* **What is required**
Copy out the lines of the entries word for word, starting at the first line of the entries and ending at the line that contains "This screenshot has".

(Data records)
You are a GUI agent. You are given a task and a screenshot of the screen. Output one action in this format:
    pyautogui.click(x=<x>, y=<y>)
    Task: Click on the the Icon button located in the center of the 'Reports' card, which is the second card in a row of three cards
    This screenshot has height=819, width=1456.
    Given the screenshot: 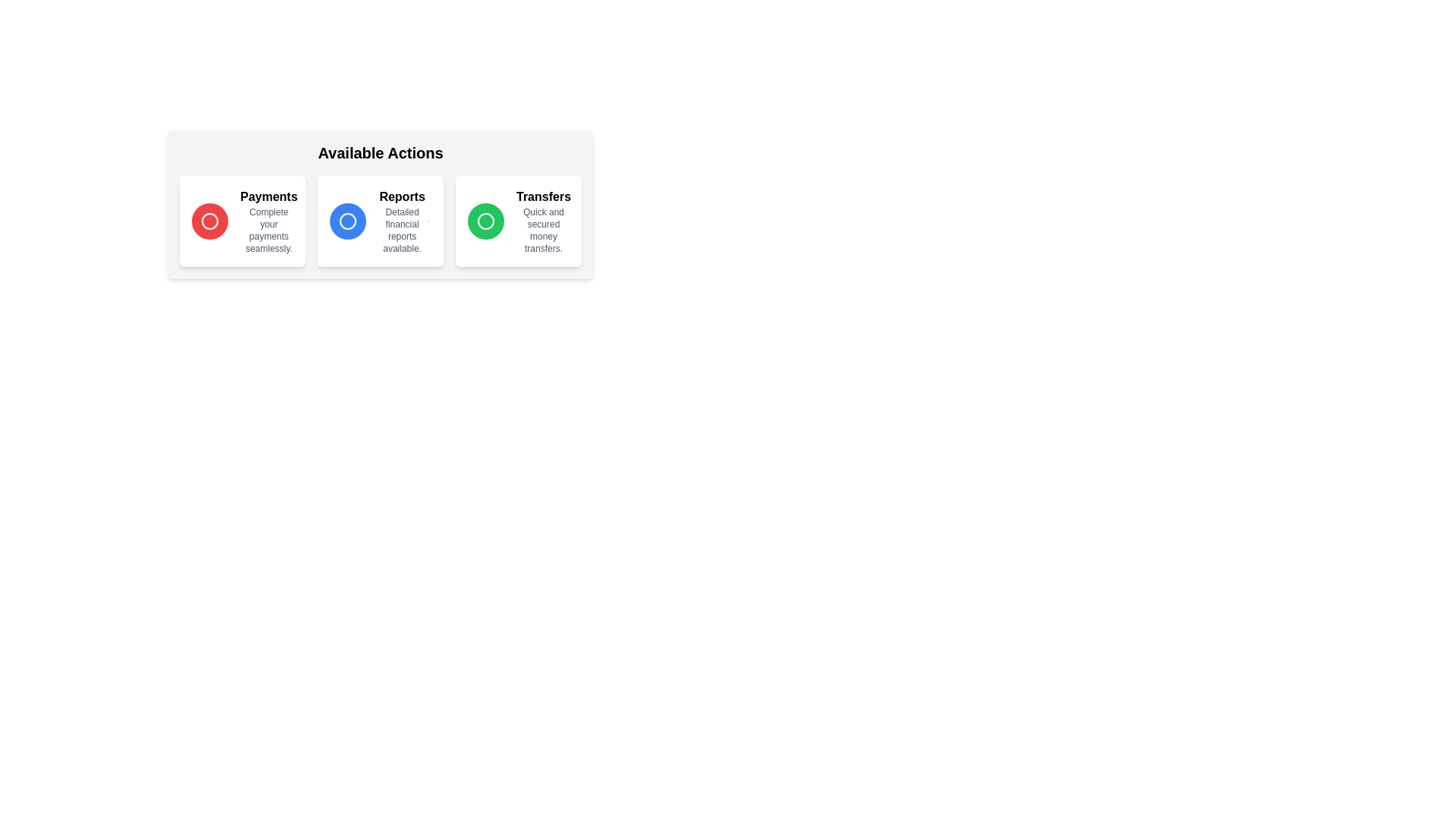 What is the action you would take?
    pyautogui.click(x=347, y=221)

* **Solution below**
You are a GUI agent. You are given a task and a screenshot of the screen. Output one action in this format:
    pyautogui.click(x=<x>, y=<y>)
    Task: Click on the the Icon button located in the center of the 'Reports' card, which is the second card in a row of three cards
    This screenshot has height=819, width=1456.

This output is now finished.